Problem to work on >> Quote the records below in full, exactly as given, with the images taken out.

Input for this task >>
%%

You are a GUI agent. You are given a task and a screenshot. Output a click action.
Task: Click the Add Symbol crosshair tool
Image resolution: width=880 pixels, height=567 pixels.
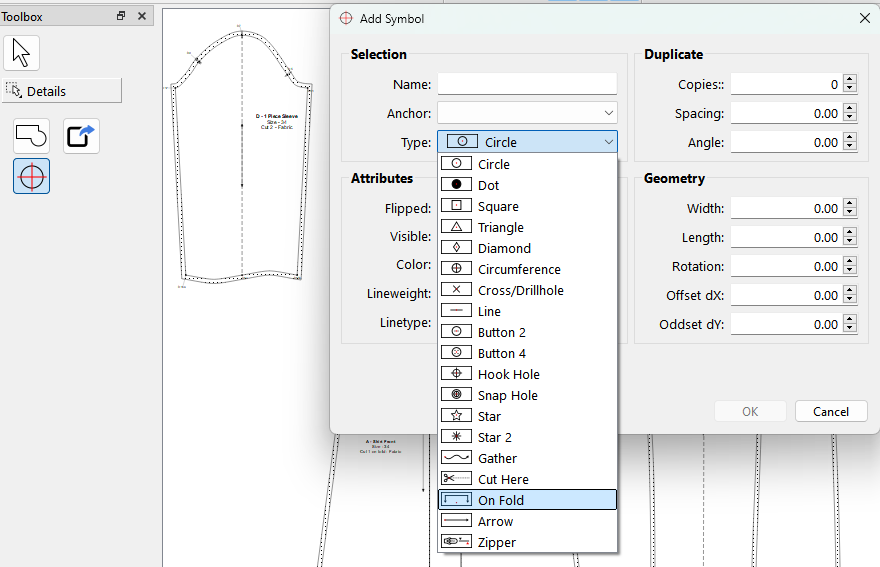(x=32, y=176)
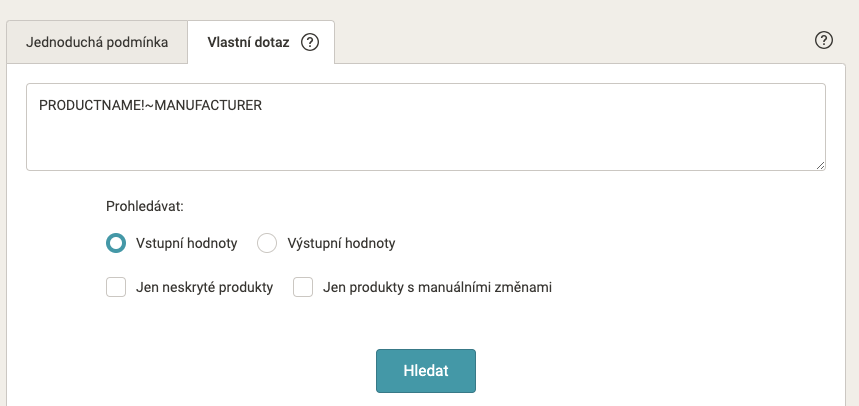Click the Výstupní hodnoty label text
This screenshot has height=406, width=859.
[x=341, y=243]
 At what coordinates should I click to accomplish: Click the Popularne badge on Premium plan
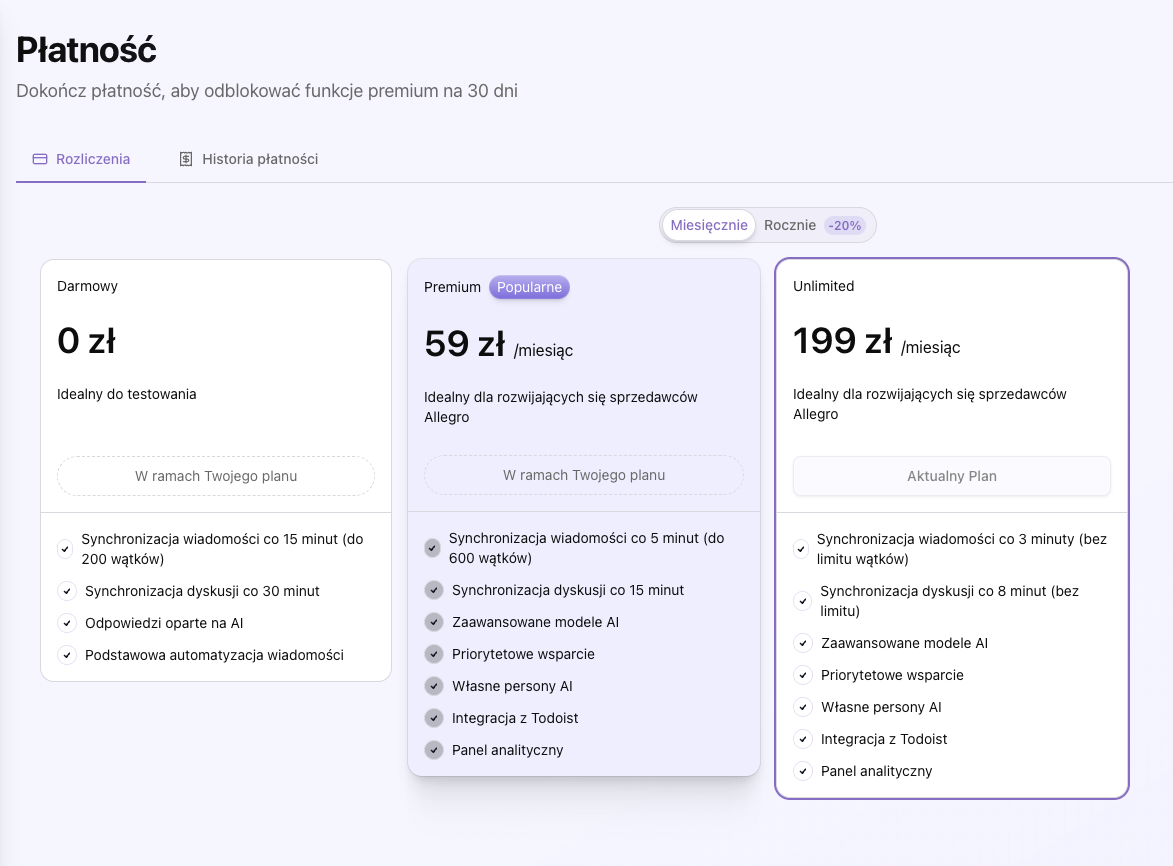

%%

Exercise answer >>
You are a GUI agent. You are given a task and a screenshot. Output a click action.
Task: Click the Add Symbol crosshair tool
Image resolution: width=880 pixels, height=567 pixels.
(x=32, y=176)
Click the Výstupní hodnoty label text
This screenshot has height=406, width=859.
[x=341, y=243]
 At what coordinates should I click to accomplish: Click the Popularne badge on Premium plan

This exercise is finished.